The shift from assistance to agency

The past year has seen a rapid evolution from assistive coding tools to agentic workflows. Research has begun to formalize what agentic behavior means in practice: The ability to reason across design, testing, execution and validation rather than generate isolated snippets. Work such as dynamic action re-sampling shows that allowing agents to branch, reconsider and revise their own decisions significantly improves outcomes in large, interdependent codebases. At the platform level, providers like GitHub are now building dedicated agent orchestration environments, such as Copilot Agent and Agent HQ, to support multi-agent collaboration inside real enterprise pipelines.

But early field results tell a cautionary story. When organizations introduce agentic tools without addressing workflow and environment, productivity can decline. A randomized control study this year showed that developers who used AI assistance in unchanged workflows completed tasks more slowly, largely due to verification, rework and confusion around intent. The lesson is straightforward: Autonomy without orchestration rarely yields efficiency.

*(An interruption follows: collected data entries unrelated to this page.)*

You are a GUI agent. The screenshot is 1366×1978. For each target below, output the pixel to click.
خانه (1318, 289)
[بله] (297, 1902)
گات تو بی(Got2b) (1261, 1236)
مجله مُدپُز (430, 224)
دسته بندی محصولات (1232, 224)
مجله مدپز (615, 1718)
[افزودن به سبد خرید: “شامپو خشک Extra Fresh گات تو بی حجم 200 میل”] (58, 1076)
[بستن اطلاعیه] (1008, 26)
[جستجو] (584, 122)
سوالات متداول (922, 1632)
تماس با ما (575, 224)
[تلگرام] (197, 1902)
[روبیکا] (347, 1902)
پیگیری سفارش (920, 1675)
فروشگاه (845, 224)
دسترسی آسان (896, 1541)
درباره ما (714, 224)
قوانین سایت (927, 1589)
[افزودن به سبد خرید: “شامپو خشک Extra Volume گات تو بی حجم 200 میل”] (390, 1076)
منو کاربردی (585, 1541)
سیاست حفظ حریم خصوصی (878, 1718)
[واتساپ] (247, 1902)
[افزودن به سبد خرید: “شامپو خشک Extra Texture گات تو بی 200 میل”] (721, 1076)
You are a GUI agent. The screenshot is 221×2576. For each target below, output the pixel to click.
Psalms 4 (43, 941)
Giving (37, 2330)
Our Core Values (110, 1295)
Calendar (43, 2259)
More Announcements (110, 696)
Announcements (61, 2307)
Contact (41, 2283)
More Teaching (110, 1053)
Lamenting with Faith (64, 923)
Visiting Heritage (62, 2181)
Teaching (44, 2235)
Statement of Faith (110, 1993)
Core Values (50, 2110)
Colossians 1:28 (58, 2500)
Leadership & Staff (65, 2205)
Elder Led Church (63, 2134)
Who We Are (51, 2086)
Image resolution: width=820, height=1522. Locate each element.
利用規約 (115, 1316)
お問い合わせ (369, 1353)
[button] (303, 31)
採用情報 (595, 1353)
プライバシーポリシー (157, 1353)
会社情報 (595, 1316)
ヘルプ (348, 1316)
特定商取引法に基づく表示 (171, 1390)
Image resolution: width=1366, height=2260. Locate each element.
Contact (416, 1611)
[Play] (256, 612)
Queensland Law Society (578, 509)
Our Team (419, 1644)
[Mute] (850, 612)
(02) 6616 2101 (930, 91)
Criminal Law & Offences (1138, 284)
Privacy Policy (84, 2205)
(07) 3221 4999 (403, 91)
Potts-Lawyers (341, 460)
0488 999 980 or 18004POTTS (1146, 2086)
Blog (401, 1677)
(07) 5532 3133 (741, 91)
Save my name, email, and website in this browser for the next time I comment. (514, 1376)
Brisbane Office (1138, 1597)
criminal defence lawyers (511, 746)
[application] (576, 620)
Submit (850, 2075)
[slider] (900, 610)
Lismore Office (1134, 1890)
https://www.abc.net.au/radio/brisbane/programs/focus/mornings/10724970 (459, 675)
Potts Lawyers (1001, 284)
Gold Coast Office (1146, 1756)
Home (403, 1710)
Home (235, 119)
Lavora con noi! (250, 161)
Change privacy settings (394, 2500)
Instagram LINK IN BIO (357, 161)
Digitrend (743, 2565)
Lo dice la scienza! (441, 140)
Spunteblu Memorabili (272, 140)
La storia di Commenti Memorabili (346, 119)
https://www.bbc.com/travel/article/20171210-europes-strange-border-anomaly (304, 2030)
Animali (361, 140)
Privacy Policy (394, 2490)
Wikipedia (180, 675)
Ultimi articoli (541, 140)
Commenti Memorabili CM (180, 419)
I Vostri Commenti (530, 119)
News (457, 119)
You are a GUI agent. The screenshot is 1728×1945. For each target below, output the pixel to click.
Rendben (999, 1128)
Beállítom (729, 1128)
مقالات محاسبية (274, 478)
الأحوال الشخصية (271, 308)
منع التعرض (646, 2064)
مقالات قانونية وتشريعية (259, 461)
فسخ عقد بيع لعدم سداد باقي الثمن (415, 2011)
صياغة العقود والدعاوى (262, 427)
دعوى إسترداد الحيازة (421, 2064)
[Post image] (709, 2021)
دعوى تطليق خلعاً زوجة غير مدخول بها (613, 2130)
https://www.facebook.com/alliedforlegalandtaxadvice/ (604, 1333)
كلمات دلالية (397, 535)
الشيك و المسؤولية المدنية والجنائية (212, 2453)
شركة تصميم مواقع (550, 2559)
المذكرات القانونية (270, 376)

Why context engineering is the real unlock

In every unsuccessful deployment I’ve observed, the failure stemmed from context. When agents lack a structured understanding of a codebase, specifically its relevant modules, dependency graph, test harness, architectural conventions and change history. They often generate output that appears correct but is disconnected from reality. Too much information overwhelms the agent; too little forces it to guess. The goal is not to feed the model more tokens. The goal is to determine what should be visible to the agent, when and in what form.

The teams seeing meaningful gains treat context as an engineering surface. They create tooling to snapshot, compact and version the agent’s working memory: What is persisted across turns, what is discarded, what is summarized and what is linked instead of inlined. They design deliberation steps rather than prompting sessions. They make the specification a first-class artifact, something reviewable, testable and owned, not a transient chat history. This shift aligns with a broader trend some researchers describe as “specs becoming the new source of truth.”

Workflow must change alongside tooling

But context alone isn’t enough. Enterprises must re-architect the workflows around these agents. As McKinsey’s 2025 report “One Year of Agentic AI” noted, productivity gains arise not from layering AI onto existing processes but from rethinking the process itself. When teams simply drop an agent into an unaltered workflow, they invite friction: Engineers spend more time verifying AI-written code than they would have spent writing it themselves. The agents can only amplify what’s already structured: Well-tested, modular codebases with clear ownership and documentation. Without those foundations, autonomy becomes chaos.

Security and governance, too, demand a shift in mindset. AI-generated code introduces new forms of risk: Unvetted dependencies, subtle license violations and undocumented modules that escape peer review. Mature teams are beginning to integrate agentic activity directly into their CI/CD pipelines, treating agents as autonomous contributors whose work must pass the same static analysis, audit logging and approval gates as any human developer. GitHub’s own documentation highlights this trajectory, positioning Copilot Agents not as replacements for engineers but as orchestrated participants in secure, reviewable workflows. The goal isn’t to let an AI “write everything,” but to ensure that when it acts, it does so inside defined guardrails.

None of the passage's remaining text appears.